Source text section start
Inocybe corydalina var. corydalina, commonly known as the greenflush fibrecap, is a member of the genus Inocybe which is widely distributed in temperate forests. It is a small mycorrhizal mushroom which contains a small amount of the hallucinogen psilocybin.

==Description==
- Cap: 3.5–5 cm diameter, buff to brown, often with greenish tones, conic to convex or plane in age, with or without an umbo, with appressed fibrillose squamules on the cap which are more frequent towards the center, and an incurved margin. The center of the cap is darker brown to greenish, sometimes black and the flesh is white.
- Gills: adnate and very numerous, pale cream brown to grayish buff.
- Spores: Smooth and lemon shaped, measuring 8 x 5.5 micrometres, dull brown, often with a bluish-grayish stem base.
- Stipe: 2.5–10 cm long, 4 to 6 mm thick, and is equal width for the whole length, sometimes with some swelling at the base. The upper part of the stem is smooth and the lower part is fibrillose. Has a cortinate partial veil which soon disappears.
- Taste:
- Odor: Aromatic.
Source text section end
Recorded information section start
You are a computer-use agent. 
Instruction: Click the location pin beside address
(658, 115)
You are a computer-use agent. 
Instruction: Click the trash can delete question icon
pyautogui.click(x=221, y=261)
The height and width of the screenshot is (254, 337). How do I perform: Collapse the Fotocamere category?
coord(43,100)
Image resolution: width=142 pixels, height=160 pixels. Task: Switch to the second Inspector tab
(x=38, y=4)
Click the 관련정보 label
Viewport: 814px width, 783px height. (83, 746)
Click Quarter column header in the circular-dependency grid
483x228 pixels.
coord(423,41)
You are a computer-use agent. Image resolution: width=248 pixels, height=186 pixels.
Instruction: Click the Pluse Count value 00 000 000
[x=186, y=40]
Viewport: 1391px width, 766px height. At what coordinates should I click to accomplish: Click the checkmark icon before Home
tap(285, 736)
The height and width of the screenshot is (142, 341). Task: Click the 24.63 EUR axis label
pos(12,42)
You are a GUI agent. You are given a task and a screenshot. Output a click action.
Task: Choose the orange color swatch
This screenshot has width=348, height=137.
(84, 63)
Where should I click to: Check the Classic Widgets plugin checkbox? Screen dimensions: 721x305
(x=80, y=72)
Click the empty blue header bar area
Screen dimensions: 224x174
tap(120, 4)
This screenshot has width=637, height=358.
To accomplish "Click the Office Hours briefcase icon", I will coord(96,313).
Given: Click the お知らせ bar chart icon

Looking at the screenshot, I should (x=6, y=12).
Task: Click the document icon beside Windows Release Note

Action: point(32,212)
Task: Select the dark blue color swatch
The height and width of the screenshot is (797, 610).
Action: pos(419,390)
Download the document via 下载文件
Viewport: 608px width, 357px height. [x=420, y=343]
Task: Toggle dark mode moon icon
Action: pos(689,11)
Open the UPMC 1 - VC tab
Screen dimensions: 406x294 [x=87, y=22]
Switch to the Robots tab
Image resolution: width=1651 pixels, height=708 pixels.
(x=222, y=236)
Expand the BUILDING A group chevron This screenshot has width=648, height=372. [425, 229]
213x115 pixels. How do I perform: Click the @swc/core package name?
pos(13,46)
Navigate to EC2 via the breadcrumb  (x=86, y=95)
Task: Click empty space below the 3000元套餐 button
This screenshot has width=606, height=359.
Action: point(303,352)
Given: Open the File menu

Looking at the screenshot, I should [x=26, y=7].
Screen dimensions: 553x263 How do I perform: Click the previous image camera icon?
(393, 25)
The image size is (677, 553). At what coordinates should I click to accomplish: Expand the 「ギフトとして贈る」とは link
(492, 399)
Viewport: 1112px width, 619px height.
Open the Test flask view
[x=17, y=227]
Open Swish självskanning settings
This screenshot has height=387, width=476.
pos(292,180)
Recorded information section end
Problem to solve:
Copy the passage on the greenflush fibrecap word for word, from "- Gills: adnate" up to and including "bluish-grayish stem base.". Use only the passage on the greenflush fibrecap.

Written reply:
- Gills: adnate and very numerous, pale cream brown to grayish buff.
- Spores: Smooth and lemon shaped, measuring 8 x 5.5 micrometres, dull brown, often with a bluish-grayish stem base.